Classic Silver vs Limewash
Classic Silver (Behr) and Limewash (Sherwin-Williams) come from different manufacturers. Hue-wise, Classic Silver belongs to the grey family and Limewash to the beige-greige family. The 19-point LRV gap — 67 for Limewash vs 48 for Classic Silver — means Limewash will open up a space more effectively. Where Classic Silver leans yellow, Limewash reads warm — a distinction that shifts noticeably depending on the light source and surrounding finishes. A ΔE of 11.0 puts these firmly in different territory — two distinct design choices rather than close alternatives. Below you'll find 3 real-room photo comparisons where both colors appear side by side, plus 5 simulated room previews.
Classic Silver vs Limewash in Real Spaces
3 real rooms side by side. Seeing Classic Silver and Limewash in actual rooms makes the difference concrete; browse the spaces below to get a feel for how each color lives on a wall.
Living Room
A living room wall sees more varied light than almost any other surface in the house, which makes the choice between these two more nuanced than a chip suggests. Limewash reflects noticeably more light off the walls, making the space read more open than Classic Silver.
Bedroom
Bedrooms are typically lit with warmer, lower light than the rest of the house — a condition that flatters warm tones and deepens cool ones. Limewash returns significantly more light to the room — in a smaller or darker space, that difference in perceived brightness is hard to miss.
Kitchen Cabinets
Cabinet color is always seen in context — against countertops, backsplash, and hardware — which amplifies undertone differences that might disappear on a plain wall. Limewash returns significantly more light to the room — in a smaller or darker space, that difference in perceived brightness is hard to miss.
Color Details
Classic Silver vs Limewash Simulated Comparison
5 simulated room previews — drag the slider on each to see Classic Silver on one side and Limewash on the other.

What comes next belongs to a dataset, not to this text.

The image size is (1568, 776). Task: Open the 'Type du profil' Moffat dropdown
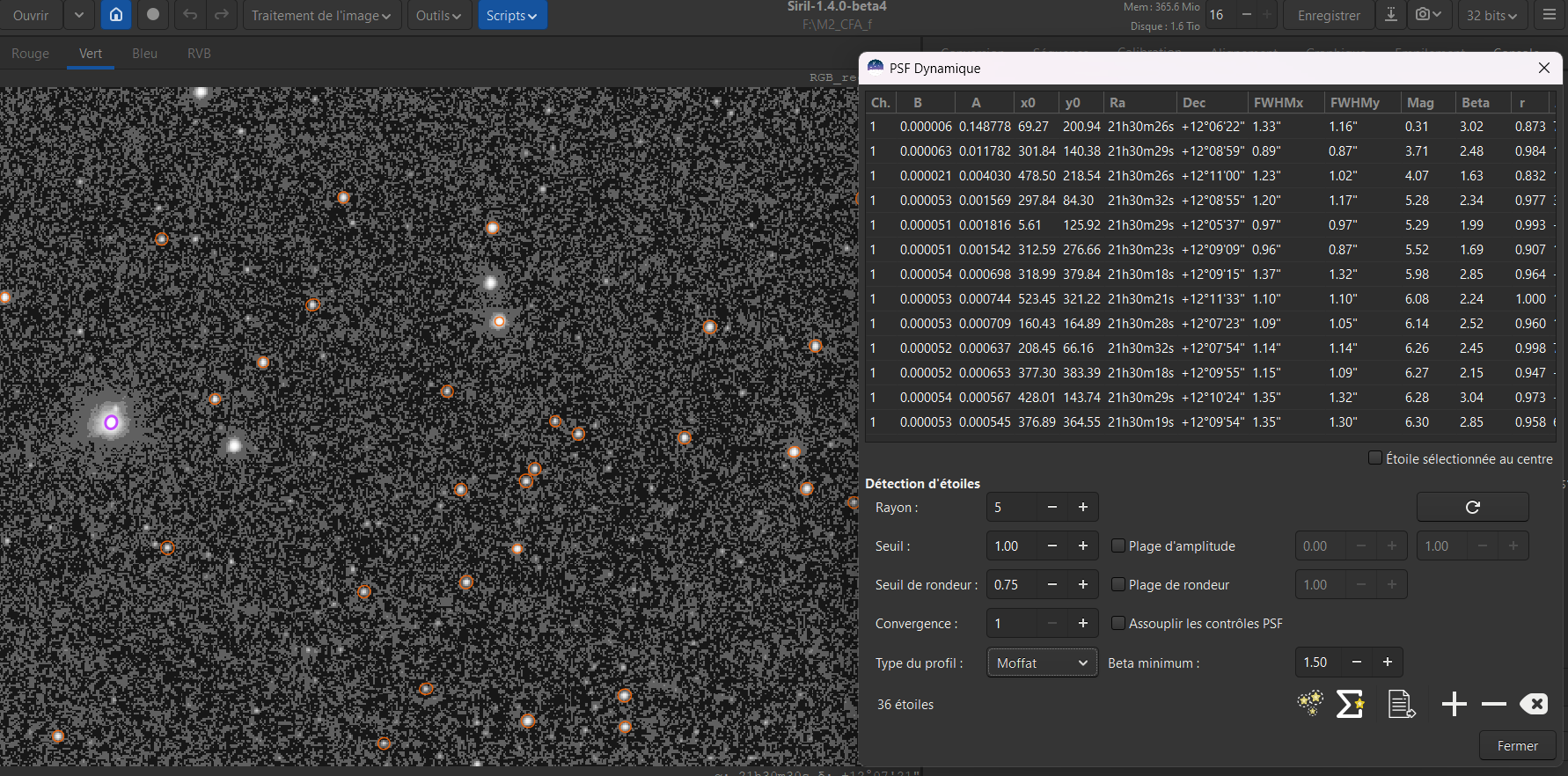1042,663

Digital color is approximate. These simulations are generated from the manufacturer's hex values and overlaid on grayscale room photos — your screen's calibration, brightness, and viewing angle all affect how they render. Before committing to either color, test physical samples in your own space under the light you actually live with.
More Classic Silver comparisons
See how Classic Silver stacks up against other well-photographed colors across different brands and tones.